Note, all texts used as examples are scraped from Project Gutenburg. No commercial designs are intended, rather they represent access to a single object which can be treated as a corpus.
This repository is the culmination of a 7 week project for a graduate level course. In the course, I develop an app that sets use cases, is designed using UML (see documents directory), scrapes data from the internet, populates an SQL database, and uses a flask api. The project I have designed is intended to explore the way in which we refine data influences the quality and by extension the ways in which we can more effectively manipulate that data.

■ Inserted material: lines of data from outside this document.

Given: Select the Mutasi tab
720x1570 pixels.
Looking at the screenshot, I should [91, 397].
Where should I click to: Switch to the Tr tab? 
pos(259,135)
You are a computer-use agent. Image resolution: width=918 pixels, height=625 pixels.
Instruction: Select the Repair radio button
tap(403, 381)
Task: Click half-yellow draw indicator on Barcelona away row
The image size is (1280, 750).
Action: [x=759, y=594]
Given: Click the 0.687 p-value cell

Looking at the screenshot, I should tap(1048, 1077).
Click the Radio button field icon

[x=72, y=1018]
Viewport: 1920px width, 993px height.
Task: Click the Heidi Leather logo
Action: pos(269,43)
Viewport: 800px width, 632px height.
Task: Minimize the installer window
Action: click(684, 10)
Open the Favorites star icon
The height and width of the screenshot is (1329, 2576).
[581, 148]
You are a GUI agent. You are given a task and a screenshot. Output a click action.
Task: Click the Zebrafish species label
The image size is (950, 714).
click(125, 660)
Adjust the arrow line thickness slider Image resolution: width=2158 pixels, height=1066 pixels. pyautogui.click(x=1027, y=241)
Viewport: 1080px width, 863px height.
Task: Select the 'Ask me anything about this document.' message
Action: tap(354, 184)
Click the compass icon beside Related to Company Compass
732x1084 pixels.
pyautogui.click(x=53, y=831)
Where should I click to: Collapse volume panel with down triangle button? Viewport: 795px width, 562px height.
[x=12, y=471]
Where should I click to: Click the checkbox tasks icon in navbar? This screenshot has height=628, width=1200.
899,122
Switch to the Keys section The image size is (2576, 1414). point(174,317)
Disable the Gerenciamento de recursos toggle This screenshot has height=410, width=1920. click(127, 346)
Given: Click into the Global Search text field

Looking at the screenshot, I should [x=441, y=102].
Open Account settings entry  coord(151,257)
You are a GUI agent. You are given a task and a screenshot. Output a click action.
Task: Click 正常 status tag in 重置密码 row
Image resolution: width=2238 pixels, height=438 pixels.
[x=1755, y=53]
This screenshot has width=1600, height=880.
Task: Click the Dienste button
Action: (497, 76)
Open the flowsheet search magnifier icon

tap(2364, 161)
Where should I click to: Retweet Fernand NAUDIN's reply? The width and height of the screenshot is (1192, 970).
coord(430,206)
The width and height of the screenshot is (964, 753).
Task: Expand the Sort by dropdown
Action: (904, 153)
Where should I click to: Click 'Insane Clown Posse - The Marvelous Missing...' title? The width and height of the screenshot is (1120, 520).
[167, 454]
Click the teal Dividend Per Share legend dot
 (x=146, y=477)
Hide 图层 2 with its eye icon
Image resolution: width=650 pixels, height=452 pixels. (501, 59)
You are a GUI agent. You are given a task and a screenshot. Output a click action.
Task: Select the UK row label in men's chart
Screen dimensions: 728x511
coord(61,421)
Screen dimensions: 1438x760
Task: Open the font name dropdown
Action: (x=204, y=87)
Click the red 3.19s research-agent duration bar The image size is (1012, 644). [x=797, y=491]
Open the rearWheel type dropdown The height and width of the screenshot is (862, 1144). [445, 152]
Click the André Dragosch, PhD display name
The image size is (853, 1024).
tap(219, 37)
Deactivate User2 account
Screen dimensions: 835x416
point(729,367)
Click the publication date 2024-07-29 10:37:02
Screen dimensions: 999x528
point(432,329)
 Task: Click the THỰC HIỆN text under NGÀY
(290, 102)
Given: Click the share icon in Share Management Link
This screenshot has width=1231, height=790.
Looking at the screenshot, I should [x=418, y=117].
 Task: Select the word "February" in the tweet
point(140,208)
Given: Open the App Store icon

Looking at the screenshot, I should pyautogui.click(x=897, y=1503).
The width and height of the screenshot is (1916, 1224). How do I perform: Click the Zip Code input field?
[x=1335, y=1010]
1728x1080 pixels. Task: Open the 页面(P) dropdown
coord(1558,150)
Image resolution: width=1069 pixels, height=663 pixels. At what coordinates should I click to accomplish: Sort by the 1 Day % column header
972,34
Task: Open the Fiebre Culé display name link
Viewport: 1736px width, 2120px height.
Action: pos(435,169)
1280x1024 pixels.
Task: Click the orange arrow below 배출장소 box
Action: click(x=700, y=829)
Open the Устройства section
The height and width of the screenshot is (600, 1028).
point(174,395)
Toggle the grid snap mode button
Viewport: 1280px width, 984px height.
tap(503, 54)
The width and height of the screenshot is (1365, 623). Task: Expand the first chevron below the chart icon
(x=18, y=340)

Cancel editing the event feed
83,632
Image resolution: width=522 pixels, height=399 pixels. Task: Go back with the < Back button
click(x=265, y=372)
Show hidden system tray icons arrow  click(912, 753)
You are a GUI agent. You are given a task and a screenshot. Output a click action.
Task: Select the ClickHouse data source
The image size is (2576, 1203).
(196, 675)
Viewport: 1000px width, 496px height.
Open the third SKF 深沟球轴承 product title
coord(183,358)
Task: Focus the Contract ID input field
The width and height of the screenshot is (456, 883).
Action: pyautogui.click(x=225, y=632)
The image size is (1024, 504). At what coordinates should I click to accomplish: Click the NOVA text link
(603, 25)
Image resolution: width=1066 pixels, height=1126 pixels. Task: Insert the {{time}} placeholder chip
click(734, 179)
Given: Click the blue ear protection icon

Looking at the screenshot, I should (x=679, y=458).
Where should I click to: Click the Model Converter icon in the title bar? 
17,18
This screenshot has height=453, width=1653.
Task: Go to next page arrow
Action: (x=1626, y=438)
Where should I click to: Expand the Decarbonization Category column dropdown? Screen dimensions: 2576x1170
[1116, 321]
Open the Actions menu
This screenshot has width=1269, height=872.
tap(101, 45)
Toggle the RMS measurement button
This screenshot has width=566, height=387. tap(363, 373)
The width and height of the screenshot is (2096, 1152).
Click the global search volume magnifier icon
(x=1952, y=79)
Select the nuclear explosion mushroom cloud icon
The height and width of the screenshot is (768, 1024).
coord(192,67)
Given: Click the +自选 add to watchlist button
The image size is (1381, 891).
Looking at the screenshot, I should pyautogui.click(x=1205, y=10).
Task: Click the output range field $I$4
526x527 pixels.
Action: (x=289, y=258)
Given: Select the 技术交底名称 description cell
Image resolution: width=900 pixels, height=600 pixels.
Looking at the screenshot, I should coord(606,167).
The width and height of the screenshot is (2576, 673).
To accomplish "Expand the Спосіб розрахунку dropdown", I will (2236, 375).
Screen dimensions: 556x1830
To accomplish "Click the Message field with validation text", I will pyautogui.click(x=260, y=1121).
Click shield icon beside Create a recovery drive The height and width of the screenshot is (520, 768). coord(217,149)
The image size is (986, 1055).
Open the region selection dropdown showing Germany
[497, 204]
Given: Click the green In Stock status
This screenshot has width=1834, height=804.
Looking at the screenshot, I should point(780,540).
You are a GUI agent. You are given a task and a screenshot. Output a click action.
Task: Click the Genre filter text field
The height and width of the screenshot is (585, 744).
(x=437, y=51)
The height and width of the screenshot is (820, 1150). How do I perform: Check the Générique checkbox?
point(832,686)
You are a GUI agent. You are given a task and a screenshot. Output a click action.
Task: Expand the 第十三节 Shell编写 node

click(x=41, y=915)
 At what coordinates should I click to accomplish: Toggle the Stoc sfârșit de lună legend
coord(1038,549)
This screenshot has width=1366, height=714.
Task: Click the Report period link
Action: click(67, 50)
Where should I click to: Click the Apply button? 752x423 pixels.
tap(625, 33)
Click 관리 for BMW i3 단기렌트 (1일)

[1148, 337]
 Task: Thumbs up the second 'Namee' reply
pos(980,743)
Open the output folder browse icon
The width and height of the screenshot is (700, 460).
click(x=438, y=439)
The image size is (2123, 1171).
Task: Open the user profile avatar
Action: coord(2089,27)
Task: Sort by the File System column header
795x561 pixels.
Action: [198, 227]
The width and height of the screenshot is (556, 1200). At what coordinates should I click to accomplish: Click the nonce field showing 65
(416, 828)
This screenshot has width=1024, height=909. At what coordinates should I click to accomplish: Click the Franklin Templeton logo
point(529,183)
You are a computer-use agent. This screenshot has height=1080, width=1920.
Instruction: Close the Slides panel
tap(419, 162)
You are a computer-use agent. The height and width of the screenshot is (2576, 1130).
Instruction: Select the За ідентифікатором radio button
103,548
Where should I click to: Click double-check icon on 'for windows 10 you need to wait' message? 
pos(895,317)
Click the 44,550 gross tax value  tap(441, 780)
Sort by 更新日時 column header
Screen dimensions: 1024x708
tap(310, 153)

Already having completed this project, there are some things that I would design from the ground up differently. Most significantly the runtime for building the mysql database is quite hefty. A lot is happening under the hood! Once a database is populated, the use case of finding the different senses of a word is quite fast. How effective these use cases are, bears future investigation. One significant factor is simply that these databases are rather small. While this model does not stack databases, I envision this as a meaningful future upgrade. Rather than looking at one text, what happens when we look at every work from an author? Here, I imagine, is where statistical methods would be compelling.
Please note, in order to use this you will need to take the following steps.
- Clone the git repository.
- run a local server
python -m http.server
- docker-compose up
- go to http://localhost:5000
- Follow the directions there, or reference the hyperlinked http://localhost:5000
- Send a post request via the generate a database section.
- You may now search the senses of a given word.